### Problem A:
Translate this sentence from the forum thread on welding porosity into Spanish: "In other words let the weldment cool down to 150 degrees before welding again."
### Problem B:
Carry on the forum thread about porosity in FCAW welds, picking up right after its last sentence.

### Supplied text:
##########

Date 02-19-2005 17:40

Hi, thought I would jump in. I have been reading all of your comments and find them enlightening. I have experienced porosity in welding FCAW both as a CWI and as a welder.

First a question: If you have a gap at the root of a weld how can you stop porosity. I have noticed that it is not a fact that it will appear every time. Most of the time there is none.

Second: I have noticed that when I weld multiple pass, FCAW with gas (CO2) welds, that the heat build up causes porosity and that sucessive welds cause more and deeper porosity until I let the joint cool down. What is the proper interpass temp for mild steel, and what is the reason that the hot steel causes pinholing?

By daleloi Date 10-24-2017 19:11

A safe interpass temperature for mild steel (A36 and similar) is anything below 150 degrees in thick sections, unless the WPS lists another provision for the interpass temperature. In other words let the weldment cool down to 150 degrees before welding again. For thinner sections less than ½ inch thick is 100 degrees, before welding again.

##########

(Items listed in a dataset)

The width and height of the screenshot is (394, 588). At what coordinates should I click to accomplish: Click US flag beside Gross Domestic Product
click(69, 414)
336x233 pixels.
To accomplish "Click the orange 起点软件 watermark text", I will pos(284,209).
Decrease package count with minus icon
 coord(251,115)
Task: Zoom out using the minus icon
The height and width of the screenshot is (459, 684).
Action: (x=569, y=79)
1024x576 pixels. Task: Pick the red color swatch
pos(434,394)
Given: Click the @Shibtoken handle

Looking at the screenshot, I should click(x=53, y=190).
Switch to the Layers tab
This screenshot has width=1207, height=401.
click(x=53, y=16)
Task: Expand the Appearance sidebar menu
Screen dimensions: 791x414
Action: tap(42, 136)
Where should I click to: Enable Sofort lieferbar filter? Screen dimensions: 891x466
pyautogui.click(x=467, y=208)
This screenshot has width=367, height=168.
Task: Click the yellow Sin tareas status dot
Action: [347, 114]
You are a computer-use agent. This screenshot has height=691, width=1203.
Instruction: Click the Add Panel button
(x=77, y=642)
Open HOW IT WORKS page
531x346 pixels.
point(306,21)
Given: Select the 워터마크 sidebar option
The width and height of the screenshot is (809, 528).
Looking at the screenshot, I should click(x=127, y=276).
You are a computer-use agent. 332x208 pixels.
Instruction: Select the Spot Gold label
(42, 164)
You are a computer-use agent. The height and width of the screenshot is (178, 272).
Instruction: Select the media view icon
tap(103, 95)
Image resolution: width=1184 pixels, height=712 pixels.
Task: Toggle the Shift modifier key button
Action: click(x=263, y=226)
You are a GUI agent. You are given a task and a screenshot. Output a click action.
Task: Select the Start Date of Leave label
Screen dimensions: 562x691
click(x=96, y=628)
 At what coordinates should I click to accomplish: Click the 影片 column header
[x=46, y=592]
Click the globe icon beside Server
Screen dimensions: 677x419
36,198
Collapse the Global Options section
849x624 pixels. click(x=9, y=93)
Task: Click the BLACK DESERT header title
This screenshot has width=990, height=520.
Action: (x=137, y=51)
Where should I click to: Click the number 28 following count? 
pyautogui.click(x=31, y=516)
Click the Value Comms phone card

##########

### Exercise output A:
En otras palabras, deje que la pieza soldada se enfríe hasta 150 grados antes de volver a soldar.

### Exercise output B:
Heat in welding does not cause porosity. All porosity is caused by Hydrogen and or a lack of shielding gas covering the molten weld pool. A contributing cause is a dirty substrate, oil, grease, water, grind dust, surface mill scale. Other factors that may affect welding where porosity is a problem are atmospheric conditions like: High humidity, high dew point. Some shops keep their doors open which will cause humidity, and dew to affect welding conditions. The above are the reasons why preheating of the weldment comes into play. Check your WPS to see if a provision is listed for Pre-heating prior to welding. One final mention, is welder technique, i.e. speed of travel, distance of the welding torch from the weld joint, etc.

By Lawrence (*****)

Date 10-24-2017 22:18

daleloi

With all due respect and a little humor

If welders making multi-pass joints waited for A36 base metal to cool to 150 degrees before adding each successive pass... America would have never been built :)

In AWS D1.1 the *minimum* interpass temp for:

A36 greater than 3/4" - 1 1/2" is 150 degrees
A36 greater than 1 1/2" -2 1/2" is 225 degrees
A36 greater than 2 1/2" is 300 degrees

By jwright650 (*****)

Date 10-25-2017 13:47

I'm going to add another caveat....
What Lawrence posted was min preheat/interpass temps for SMAW with "other than low hydrogen rods".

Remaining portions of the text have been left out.